Nigeria risk a FIFA ban which could impact their World Cup qualifying campaign after a court on Friday sacked the executive committee of the country’s football federation (NFF).
It is the second time in less than two years that the Super Eagles have potentially fallen foul of the world governing body — in July 2014, FIFA warned it would suspend Nigeria after a court order prevented the NFF from running the sport.
The order was later shelved and the country was not sanctioned.
But a FIFA ban now could affect the country’s participation in the qualifying tournament for the 2018 World Cup, which begins in October.
It will also mean the 2013 Africa Cup of Nations champions and clubs from the country cannot feature in international competitions.
On Friday, federal high court judge Musa Haruna Kurya in the central city of Jos upheld all the previous orders of the court effectively making Chris Giwa the head of the NFF until the final determination of the suit.
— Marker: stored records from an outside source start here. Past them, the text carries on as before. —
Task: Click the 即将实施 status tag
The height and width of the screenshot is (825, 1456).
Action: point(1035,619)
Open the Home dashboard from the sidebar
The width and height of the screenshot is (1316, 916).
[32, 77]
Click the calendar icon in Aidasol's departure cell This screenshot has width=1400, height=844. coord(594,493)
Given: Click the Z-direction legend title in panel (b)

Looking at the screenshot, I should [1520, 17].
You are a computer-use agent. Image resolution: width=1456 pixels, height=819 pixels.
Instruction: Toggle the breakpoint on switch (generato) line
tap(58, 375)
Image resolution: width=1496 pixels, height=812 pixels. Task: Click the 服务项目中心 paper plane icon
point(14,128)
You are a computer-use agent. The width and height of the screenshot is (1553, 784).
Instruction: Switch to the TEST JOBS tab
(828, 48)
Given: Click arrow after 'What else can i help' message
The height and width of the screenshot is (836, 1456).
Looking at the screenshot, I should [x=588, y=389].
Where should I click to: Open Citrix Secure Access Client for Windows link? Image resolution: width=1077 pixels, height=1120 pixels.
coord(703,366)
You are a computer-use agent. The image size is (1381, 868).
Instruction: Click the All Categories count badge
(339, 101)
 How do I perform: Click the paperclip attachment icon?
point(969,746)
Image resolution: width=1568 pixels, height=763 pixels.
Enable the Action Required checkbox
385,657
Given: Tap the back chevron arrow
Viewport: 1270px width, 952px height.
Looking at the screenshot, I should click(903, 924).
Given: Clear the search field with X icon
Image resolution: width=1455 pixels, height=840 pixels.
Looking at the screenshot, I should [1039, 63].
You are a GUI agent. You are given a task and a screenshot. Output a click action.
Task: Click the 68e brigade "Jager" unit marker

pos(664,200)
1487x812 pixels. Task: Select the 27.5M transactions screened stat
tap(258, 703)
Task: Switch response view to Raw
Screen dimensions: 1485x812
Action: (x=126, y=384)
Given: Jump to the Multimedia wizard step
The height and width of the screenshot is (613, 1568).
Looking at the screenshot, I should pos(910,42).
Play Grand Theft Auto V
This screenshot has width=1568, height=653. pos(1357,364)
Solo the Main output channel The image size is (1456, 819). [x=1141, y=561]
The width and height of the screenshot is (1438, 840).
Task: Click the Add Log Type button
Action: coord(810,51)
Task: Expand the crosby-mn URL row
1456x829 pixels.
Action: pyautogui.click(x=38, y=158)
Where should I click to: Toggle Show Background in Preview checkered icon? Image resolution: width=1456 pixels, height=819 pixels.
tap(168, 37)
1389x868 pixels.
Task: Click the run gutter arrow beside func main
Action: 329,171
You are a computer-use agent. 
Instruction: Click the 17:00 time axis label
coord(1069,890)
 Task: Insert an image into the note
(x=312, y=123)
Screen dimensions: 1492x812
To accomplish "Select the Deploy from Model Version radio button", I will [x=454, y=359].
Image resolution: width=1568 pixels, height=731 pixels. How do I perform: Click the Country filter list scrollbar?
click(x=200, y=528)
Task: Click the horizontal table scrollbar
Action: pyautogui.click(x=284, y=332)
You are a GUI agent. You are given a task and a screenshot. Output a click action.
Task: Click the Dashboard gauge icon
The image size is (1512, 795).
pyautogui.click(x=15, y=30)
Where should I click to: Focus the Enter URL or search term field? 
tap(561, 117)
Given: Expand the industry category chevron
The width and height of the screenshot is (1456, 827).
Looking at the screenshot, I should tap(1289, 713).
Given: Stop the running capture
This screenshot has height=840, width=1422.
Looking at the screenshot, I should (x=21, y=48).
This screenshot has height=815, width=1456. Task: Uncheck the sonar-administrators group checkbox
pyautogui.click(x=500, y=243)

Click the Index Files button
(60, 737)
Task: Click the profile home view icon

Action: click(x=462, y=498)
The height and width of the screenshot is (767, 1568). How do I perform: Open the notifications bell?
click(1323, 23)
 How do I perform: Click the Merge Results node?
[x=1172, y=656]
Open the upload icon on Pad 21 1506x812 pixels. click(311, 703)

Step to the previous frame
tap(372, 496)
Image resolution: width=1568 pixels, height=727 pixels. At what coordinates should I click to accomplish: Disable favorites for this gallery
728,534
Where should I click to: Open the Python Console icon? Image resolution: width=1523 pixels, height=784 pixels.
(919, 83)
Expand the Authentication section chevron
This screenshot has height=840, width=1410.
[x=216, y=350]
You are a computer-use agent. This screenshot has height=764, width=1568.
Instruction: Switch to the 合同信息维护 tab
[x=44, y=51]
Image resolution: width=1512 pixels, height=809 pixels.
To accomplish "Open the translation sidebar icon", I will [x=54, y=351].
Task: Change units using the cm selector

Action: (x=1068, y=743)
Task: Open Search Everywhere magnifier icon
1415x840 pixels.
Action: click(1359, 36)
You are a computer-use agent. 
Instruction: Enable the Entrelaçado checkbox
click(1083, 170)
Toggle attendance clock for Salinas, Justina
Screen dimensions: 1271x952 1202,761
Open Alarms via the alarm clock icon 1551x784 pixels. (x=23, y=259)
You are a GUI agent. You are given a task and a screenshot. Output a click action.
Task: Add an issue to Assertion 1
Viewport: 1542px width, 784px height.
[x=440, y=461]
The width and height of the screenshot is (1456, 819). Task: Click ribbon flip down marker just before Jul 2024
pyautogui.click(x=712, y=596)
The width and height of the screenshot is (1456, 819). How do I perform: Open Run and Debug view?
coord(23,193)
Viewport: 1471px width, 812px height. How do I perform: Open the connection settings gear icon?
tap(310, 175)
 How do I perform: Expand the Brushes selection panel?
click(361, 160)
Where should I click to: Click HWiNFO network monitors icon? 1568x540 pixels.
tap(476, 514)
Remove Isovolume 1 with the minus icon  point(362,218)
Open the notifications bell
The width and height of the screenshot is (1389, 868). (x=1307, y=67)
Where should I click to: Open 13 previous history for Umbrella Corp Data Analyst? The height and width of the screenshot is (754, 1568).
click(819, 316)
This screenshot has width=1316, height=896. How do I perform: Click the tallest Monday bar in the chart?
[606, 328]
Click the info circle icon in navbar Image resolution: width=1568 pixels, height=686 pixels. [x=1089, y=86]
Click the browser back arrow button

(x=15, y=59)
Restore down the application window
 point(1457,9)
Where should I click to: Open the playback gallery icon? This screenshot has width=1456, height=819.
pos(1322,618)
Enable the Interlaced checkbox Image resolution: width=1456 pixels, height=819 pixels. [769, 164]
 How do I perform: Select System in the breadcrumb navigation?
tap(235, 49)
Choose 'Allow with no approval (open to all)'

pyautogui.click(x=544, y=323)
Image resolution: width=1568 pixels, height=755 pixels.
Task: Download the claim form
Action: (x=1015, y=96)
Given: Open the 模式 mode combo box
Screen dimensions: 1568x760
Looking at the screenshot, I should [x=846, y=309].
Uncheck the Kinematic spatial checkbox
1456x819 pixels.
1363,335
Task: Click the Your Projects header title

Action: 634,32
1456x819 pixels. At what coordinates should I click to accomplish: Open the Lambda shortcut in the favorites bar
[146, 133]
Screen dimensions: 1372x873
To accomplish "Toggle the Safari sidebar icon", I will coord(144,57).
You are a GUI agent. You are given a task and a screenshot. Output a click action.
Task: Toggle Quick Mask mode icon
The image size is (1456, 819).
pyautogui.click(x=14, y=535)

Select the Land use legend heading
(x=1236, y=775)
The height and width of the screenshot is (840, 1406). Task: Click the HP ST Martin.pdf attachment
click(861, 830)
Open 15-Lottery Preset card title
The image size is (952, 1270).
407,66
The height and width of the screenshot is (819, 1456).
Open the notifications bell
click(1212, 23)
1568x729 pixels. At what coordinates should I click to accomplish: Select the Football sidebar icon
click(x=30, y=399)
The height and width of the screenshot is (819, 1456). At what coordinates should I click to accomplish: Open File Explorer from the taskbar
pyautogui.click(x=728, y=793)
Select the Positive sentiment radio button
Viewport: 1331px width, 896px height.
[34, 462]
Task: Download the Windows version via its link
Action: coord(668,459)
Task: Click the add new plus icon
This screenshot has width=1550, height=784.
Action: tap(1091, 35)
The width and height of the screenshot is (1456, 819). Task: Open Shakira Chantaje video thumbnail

Deposed head Amaju Pinnick, who came into office in September 2014, confirmed the ruling.
“It is sad we are taking football matters to court. The NFF will file for stay of execution and later appeal the case,” he said.
Lawyers of the sacked NFF executive also said they will appeal the ruling.
“Certainly, we shall go to the Court of Appeal as we are not satisfied with the decisions of the court in this matter,” said one of the lawyers, Damon Dashe. They have 21 days to do so.
Two years ago, Giwa claimed he had been elected president of the NFF, but FIFA did not endorse the vote.
In September 2014, Pinnick, then Delta FA chairman, was elected NFF boss to replace Aminu Maigari in a vote that was also severally flawed.